Representatives from the Centers for Disease Control and Prevention (CDC) returned to the home in Quincy last week, at the request of IDPH, to provide additional support and guidance. Staff from CDC are working with IVHQ and IDPH staff to:
- Conduct environmental and epidemiological assessments to identify potential exposure sources;
- Augment clinical testing protocols for individuals with respiratory symptoms to include not only testing for Legionella, but also influenza and other respiratory viruses;
- Conduct clinical and environmental sample testing at CDC;
- Identify important public health and infection control interventions; and
- Partner in communications with the local hospital to streamline testing.
In addition to infectious disease control and testing protocols, the teams will continue working to trace potential sources of Legionella bacteria and conduct additional environmental health testing.
Legionella bacteria occur naturally in the environment. As such, the source is rarely identified in cases of Legionnaires’ disease. Approximately 300 cases of Legionnaires’ disease are reported across Illinois each year.

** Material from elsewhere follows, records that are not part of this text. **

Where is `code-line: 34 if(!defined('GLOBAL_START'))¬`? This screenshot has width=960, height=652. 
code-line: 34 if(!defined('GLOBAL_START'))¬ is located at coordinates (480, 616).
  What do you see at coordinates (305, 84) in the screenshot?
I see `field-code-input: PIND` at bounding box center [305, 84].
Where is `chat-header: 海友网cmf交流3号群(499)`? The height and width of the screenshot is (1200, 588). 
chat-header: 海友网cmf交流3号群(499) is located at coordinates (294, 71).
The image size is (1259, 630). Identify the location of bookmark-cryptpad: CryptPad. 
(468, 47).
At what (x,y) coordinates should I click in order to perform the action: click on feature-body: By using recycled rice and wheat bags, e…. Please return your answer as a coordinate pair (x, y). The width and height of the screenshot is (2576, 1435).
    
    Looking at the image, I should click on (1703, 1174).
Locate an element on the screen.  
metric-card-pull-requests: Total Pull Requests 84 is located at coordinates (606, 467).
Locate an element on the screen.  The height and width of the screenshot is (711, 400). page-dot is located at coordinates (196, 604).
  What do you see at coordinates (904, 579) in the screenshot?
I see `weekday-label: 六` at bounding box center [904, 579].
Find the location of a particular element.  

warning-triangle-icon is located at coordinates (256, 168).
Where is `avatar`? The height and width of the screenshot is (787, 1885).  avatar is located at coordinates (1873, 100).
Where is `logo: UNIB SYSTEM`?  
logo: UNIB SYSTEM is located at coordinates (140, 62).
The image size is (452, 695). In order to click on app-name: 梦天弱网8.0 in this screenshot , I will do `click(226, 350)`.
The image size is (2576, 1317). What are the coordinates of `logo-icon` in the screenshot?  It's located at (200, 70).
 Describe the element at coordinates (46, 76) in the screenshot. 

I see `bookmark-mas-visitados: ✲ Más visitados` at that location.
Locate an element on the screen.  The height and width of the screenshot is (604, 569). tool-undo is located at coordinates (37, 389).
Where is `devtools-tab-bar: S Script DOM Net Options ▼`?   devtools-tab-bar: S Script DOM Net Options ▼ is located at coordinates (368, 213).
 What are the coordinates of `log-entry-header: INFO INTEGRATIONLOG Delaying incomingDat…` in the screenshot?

The IVHQ completed an extensive renovation of its plumbing systems in response to the 2015 Legionnaires’ disease outbreak. Renovations included construction of a water treatment plant capable of providing higher-quality water for the Home’s sensitive population. IDVA continues to test and treat its water for harmful bacteria, including Legionella. Along with additional chlorine treatments, IVHQ maintains hot water at 150 degrees to prevent the growth of Legionella. Hot water is then mixed with cold water to a temperature of 110 degrees, which allows for the maximum control of bacteria while protecting residents from scalding.